Ezekiel Emanuel — COVID-19 Advisory Board Member
Emanuel is an oncologist and University of Pennsylvania professor. His appointment to the task force is particularly questionable upon observing his stance on issues of medical ethics.
Biden has said that “The advisory board will help shape my approach to managing the surge in reported infections; ensuring vaccines are safe, effective, and distributed efficiently, equitably, and free; and protecting at-risk populations.”
But Emanuel is on record as questioning the value of life for those over the age of 75, including whether or not they are worthy of receiving vaccinations.
He has not only stated that he “hope[s] to die at 75,” but also that once he reaches that age “flu shots are out. Certainly, if there were to be a flu pandemic, a younger person who has yet to live a complete life ought to get the vaccine or any antiviral drugs.”
“Living too long is also a loss,” Emanuel wrote in a 2014 op-ed for the Atlantic. “It renders many of us, if not disabled, then faltering and declining, a state that may not be worse than death but is nonetheless deprived. It robs us of our creativity and ability to contribute to work, society, the world. It transforms how people experience us, relate to us, and, most important, remember us. We are no longer remembered as vibrant and engaged but as feeble, ineffectual, even pathetic.”
He claimed that he was “not advocating 75 as the official statistic of a complete, good life in order to save resources, ration health care, or address public-policy issues arising from the increases in life expectancy,” but also touted the merits of refusing medical treatment in old age. He also dismissed efforts by elderly individuals to remain healthy in general.

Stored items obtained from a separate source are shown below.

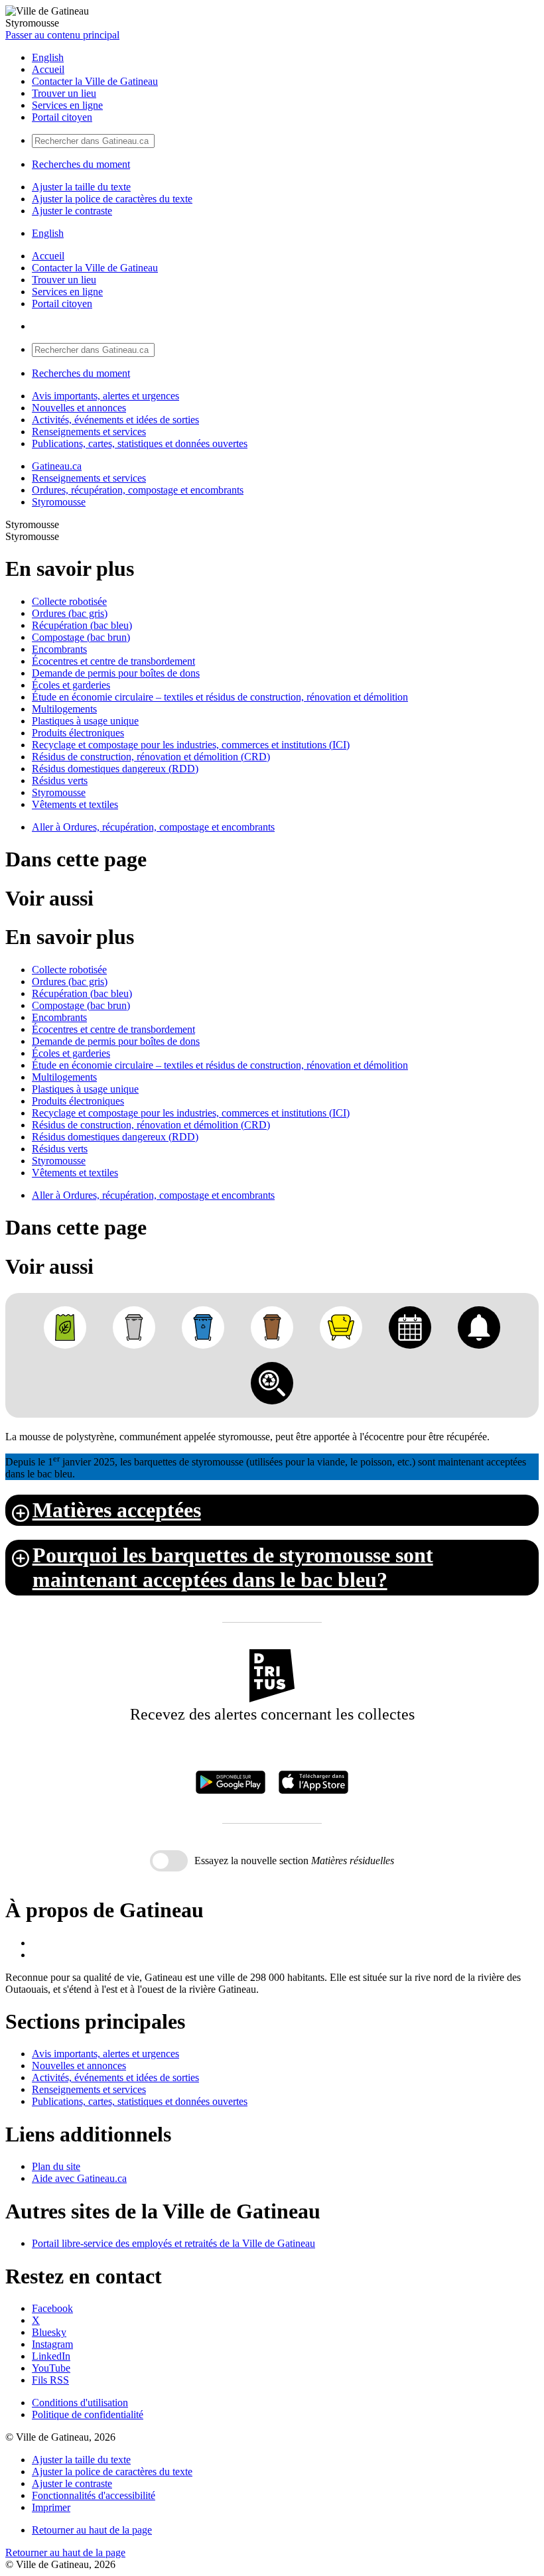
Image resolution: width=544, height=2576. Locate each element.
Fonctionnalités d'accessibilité (93, 2495)
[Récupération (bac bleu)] (203, 1327)
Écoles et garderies (71, 685)
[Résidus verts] (65, 1327)
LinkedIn (51, 2356)
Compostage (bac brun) (81, 637)
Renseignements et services (89, 431)
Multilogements (64, 708)
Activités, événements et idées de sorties (115, 419)
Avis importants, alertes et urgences (105, 395)
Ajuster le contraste (72, 210)
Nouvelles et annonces (79, 407)
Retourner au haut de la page (92, 2530)
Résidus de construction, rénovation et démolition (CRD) (151, 756)
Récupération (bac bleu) (82, 625)
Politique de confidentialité (87, 2414)
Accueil (48, 69)
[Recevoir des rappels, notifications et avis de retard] (479, 1327)
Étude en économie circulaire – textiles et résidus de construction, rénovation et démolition (220, 697)
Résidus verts (60, 780)
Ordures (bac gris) (69, 613)
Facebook (52, 2308)
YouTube (51, 2368)
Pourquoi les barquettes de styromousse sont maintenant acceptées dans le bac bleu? (233, 1567)
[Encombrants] (341, 1327)
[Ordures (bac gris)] (134, 1327)
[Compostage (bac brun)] (272, 1327)
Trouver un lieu (64, 93)
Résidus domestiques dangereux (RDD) (115, 768)
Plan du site (56, 2166)
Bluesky (49, 2332)
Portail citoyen (62, 117)
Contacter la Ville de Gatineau (95, 81)
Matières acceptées (117, 1510)
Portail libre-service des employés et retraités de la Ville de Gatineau (173, 2243)
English (48, 57)
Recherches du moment (81, 164)
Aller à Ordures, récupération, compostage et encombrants (153, 827)
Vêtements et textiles (75, 804)
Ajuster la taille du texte (81, 186)
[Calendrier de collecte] (410, 1327)
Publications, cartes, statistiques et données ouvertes (139, 443)
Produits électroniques (78, 732)
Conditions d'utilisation (80, 2402)
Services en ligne (67, 105)
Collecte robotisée (69, 601)
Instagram (52, 2344)
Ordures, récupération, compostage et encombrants (137, 490)
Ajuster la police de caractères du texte (112, 198)
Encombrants (59, 649)
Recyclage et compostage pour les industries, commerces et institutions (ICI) (191, 744)
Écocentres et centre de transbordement (113, 661)
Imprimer (51, 2507)
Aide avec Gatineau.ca (79, 2178)
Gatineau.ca (57, 466)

“Americans seem to be obsessed with exercising, doing mental puzzles, consuming various juice and protein concoctions, sticking to strict diets, and popping vitamins and supplements, all in a valiant effort to cheat death and prolong life as long as possible, Emanuel wrote. “This has become so pervasive that it now defines a cultural type: what I call the American immortal.”
“I reject this aspiration. I think this manic desperation to endlessly extend life is misguided and potentially destructive. For many reasons, 75 is a pretty good age to aim to stop,” he added.